USC Cardiologia, Dipartimento Cardiovascolare, Ospedali Riuniti di Bergamo, Largo Barozzi 1, Bergamo, Italy.
Expert Rev Pharmacoecon Outcomes Res. 2010 Feb;10(1):49-61. doi: 10.1586/erp.10.1.
Drug-eluting stents substantially reduce restenosis compared with bare-metal stents and represent a significant advance in percutaneous coronary interventions. Accordingly, drug-eluting stents have been rapidly adopted into practice and are currently used in the vast majority of complex percutaneous coronary procedures. However, in the last 2 years, concerns have been raised regarding their long-term safety, especially regarding the risk of late and very-late stent thrombosis. Delayed endothelial coverage after drug-eluting stent implantation is thought to prolong the window of vulnerability to stent thrombosis, which requires a prolonged dual antiplatelet therapy. Recent registry studies and meta-analyses seem to have provided reassuring results regarding the long-term rates of death and myocardial infarction associated with the use of drug-eluting stents compared with bare-metal stents. However, data are not consistent and concerns remain.

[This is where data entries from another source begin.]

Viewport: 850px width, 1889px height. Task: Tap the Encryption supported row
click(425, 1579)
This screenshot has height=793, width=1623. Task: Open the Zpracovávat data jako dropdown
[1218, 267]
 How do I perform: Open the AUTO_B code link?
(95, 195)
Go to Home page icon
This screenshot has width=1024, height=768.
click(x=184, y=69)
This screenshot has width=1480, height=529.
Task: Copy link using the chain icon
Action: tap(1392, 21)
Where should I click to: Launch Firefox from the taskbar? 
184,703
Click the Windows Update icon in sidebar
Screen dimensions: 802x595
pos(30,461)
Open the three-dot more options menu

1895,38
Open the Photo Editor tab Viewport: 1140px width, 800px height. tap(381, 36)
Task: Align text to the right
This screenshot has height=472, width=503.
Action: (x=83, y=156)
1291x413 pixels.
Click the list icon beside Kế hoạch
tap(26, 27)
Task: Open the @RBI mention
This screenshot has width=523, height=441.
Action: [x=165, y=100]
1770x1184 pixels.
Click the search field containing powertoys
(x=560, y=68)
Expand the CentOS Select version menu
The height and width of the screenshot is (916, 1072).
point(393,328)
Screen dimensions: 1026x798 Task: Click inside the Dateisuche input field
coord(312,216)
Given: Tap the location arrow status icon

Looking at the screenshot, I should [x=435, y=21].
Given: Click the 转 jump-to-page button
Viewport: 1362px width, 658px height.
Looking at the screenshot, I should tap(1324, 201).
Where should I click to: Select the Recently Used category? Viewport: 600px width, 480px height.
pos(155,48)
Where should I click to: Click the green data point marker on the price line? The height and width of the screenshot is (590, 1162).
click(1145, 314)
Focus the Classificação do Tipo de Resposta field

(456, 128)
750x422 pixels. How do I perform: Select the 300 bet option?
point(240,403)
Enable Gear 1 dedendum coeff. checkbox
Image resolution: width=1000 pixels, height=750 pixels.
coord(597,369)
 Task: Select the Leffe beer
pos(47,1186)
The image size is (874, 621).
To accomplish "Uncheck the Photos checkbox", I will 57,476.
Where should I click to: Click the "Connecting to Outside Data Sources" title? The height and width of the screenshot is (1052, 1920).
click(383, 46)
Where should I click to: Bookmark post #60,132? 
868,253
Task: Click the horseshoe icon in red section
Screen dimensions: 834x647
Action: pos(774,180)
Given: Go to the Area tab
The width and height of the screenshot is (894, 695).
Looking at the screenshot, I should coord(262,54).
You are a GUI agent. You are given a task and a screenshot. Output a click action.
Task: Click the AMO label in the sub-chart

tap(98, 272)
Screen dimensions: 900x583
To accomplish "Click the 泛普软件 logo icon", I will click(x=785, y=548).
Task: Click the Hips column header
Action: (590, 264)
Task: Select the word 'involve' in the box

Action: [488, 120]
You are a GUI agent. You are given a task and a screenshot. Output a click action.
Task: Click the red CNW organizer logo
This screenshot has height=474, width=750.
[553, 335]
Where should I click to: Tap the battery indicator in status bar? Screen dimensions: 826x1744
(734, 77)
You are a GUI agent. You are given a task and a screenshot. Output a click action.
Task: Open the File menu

药物洗脱支架与裸金属支架相比,可显著降低再狭窄率,是经皮冠状动脉介入治疗的重大进展。因此,药物洗脱支架已迅速被广泛应用于临床实践中,目前已被广泛应用于绝大多数复杂的经皮冠状动脉介入手术中。然而,在过去的 2 年中,人们对其长期安全性提出了担忧,尤其是关于晚期和极晚期支架内血栓形成的风险。药物洗脱支架植入后内皮覆盖延迟被认为延长了支架内血栓形成的易损窗口,这需要更长时间的双联抗血小板治疗。最近的登记研究和荟萃分析似乎提供了令人放心的结果,表明与裸金属支架相比,药物洗脱支架的使用与死亡率和心肌梗死的长期发生率相关。然而,数据并不一致,担忧仍然存在。